René Marie was born René Marie Stevens on November 7, 1955 in Warrenton, Virginia. With the encouragement of her children, the jazz vocalist and songwriter started her professional musical career in 1997 at the age of 42.

Performing at Washington D.C.’s Blues Alley in 1999, René signed with the MaxJazz label out of St. Louis and released four albums to critical acclaim and her sophomore project “Vertigo” received a coronet ranking by the “Penguin Guide to Jazz”, a distinction given to less than 85 other recordings in jazz history.

Her work often combines contrasting songs such as “Dixie” and the anti-lynching “Strange Fruit” on Vertigo or Ravel’s Bolero with Leonard Cohen’s Suzanne” on Live at Jazz Standard.

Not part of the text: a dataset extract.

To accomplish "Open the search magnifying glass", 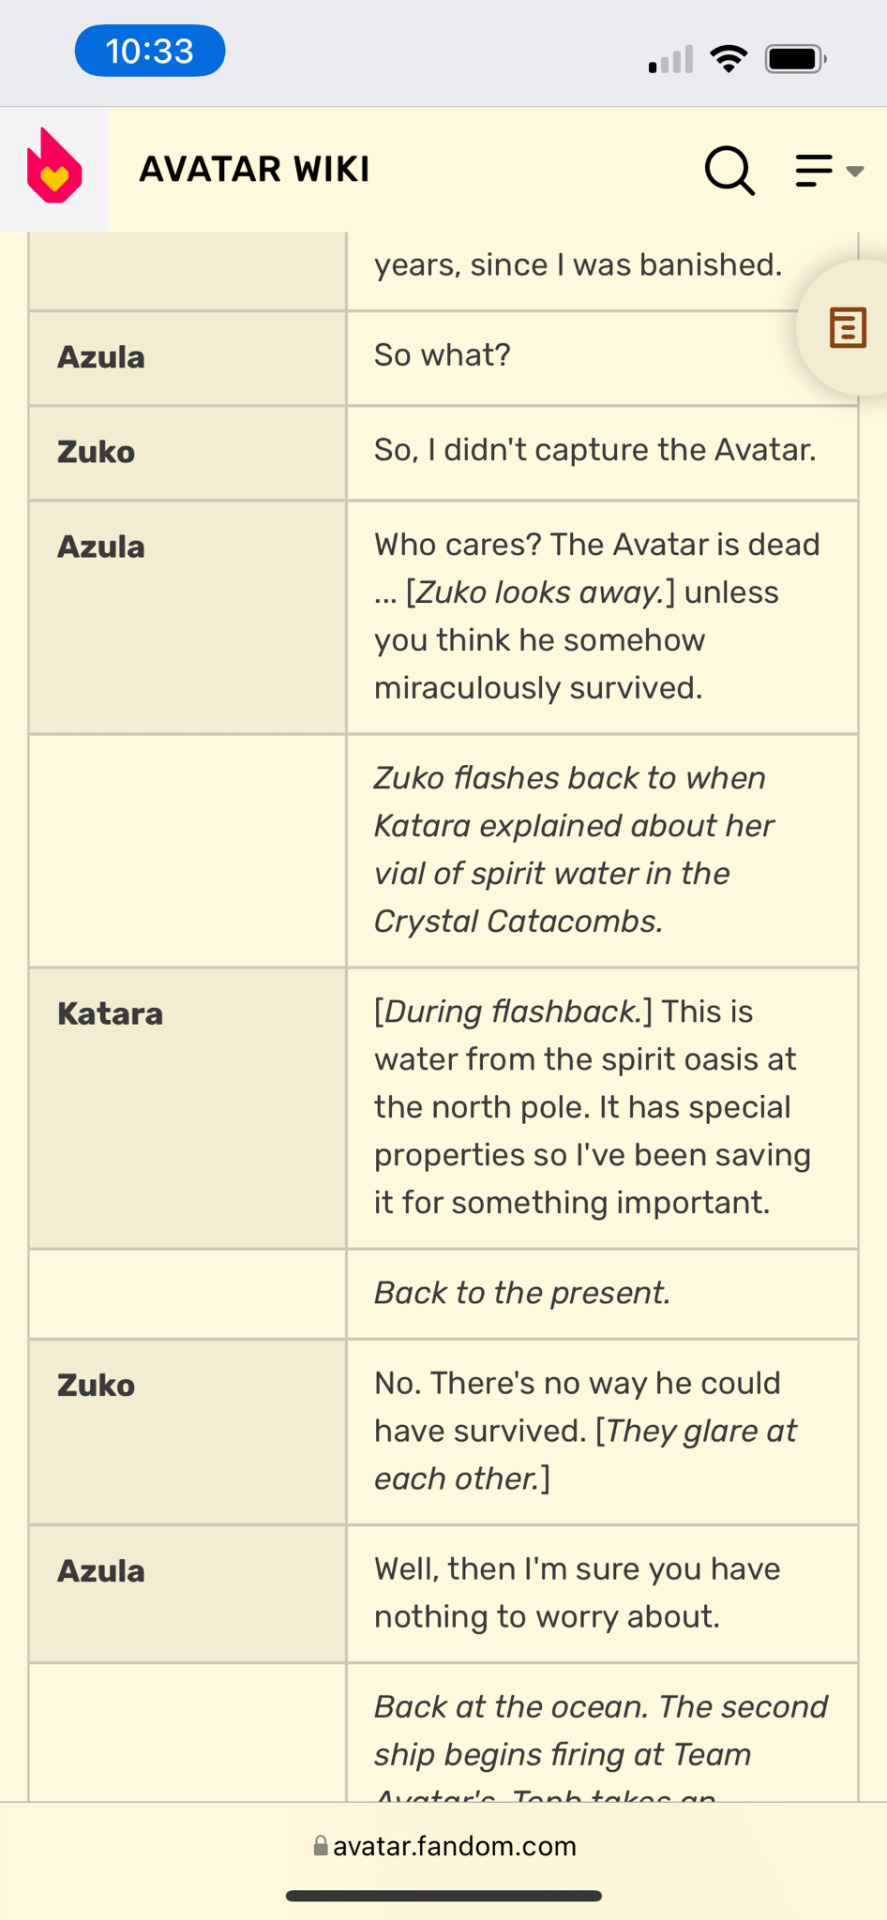I will (729, 170).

Attracting controversy and national attention in 2008, René substituted the lyrics of “The Star-Spangled Banner” with “Lift Every Voice and Sing” when invited to sing the national anthem at a civic event in Denver. This arrangement of the national anthem forms part of the titular suite of Marie’s 2011 CD, “The Voice of My Beautiful Country” on the Motema Music label.

René Marie specializes in writing her own music, and she comments on the fact that this is not the norm in jazz in one of her songs, “This for Joe,” after a club manager who got mad at her for singing originals. Her 8th release, Black Lace Freudian Slip, maintains the tradition.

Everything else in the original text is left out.